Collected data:

*****

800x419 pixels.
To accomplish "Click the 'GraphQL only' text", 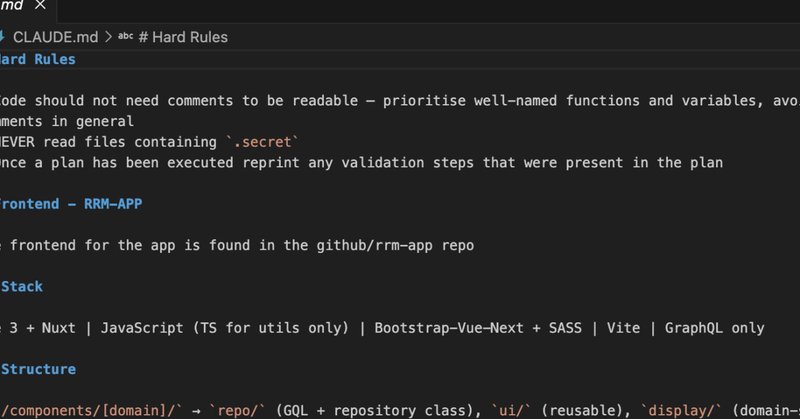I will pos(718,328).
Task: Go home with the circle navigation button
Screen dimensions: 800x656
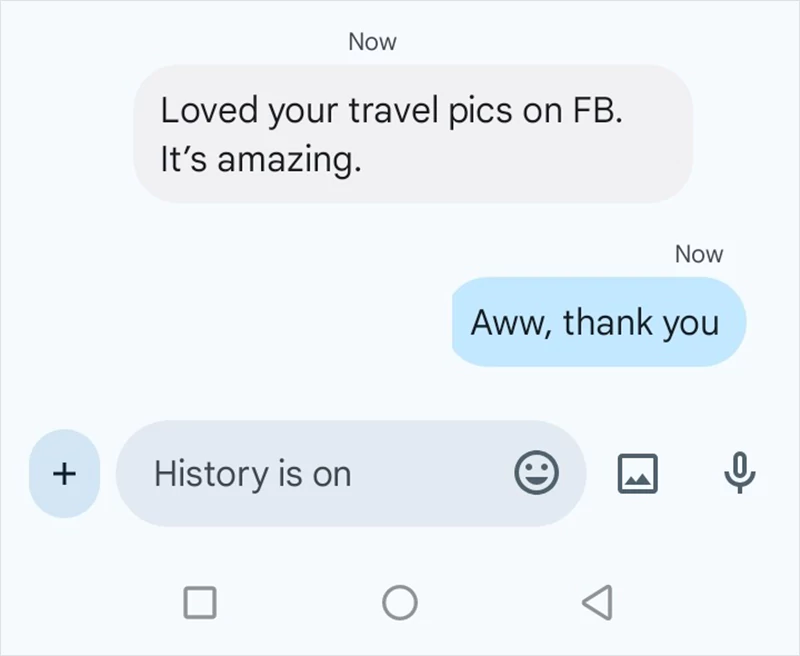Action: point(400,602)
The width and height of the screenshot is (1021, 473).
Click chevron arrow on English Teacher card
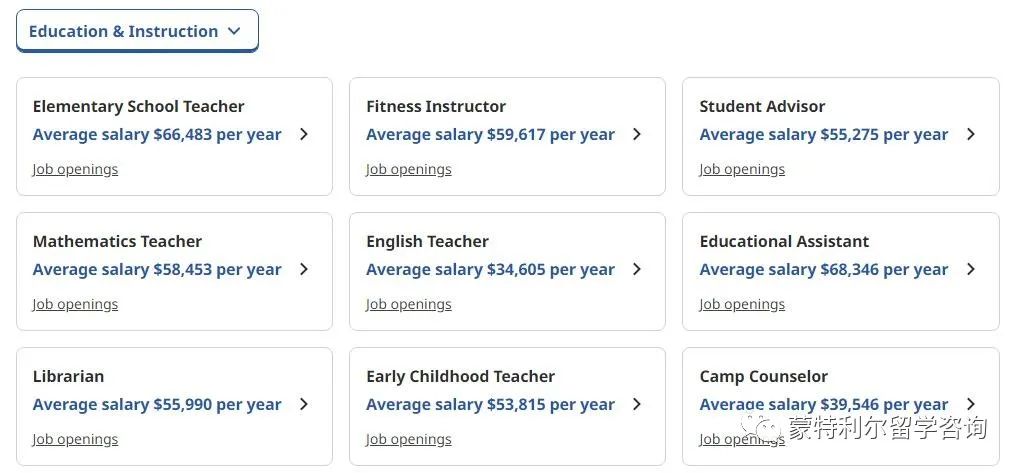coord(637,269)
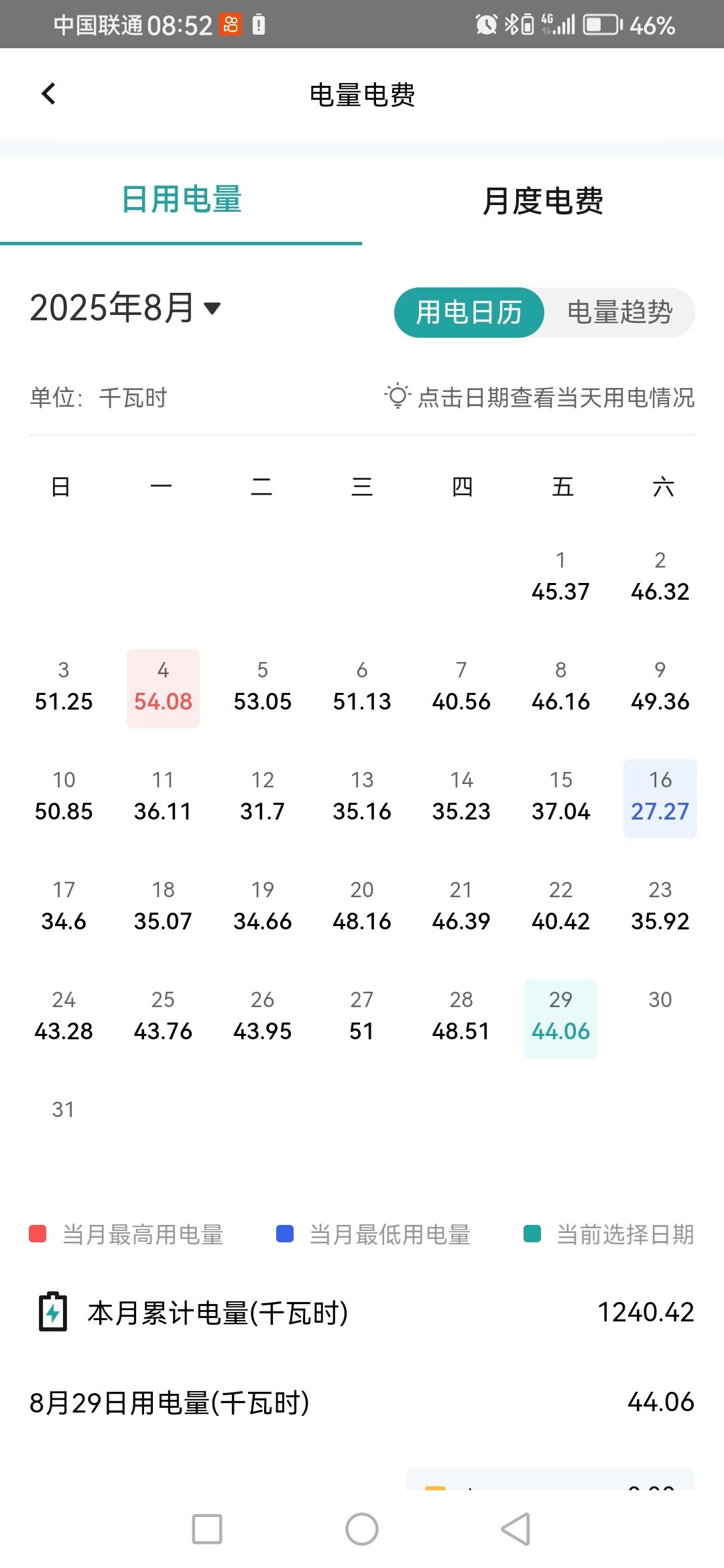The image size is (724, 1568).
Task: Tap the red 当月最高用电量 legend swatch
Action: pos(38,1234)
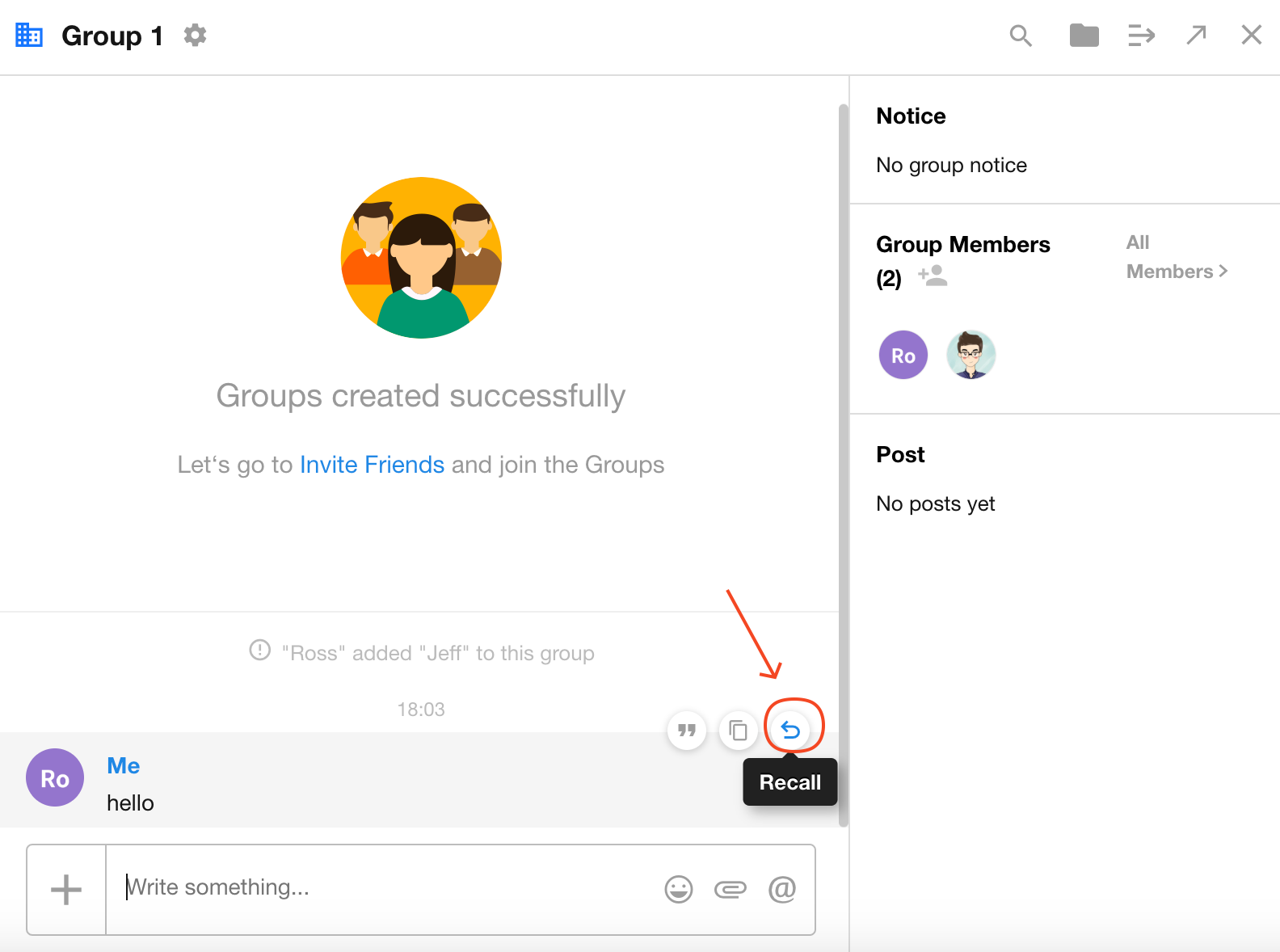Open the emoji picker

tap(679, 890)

*****

* _PROBLEM REQUIREMENTS_
From the line containing "Screen dimensions: 800x656" through the last line of the records above, reproduce every line exactly, leaving out the pictures.

* _EXERCISE SOLUTION_
Screen dimensions: 800x656
Action: point(400,602)
The width and height of the screenshot is (1021, 473).
Click chevron arrow on English Teacher card
coord(637,269)
The image size is (724, 1568).
Task: Tap the red 当月最高用电量 legend swatch
Action: pos(38,1234)
Open the emoji picker

tap(679, 890)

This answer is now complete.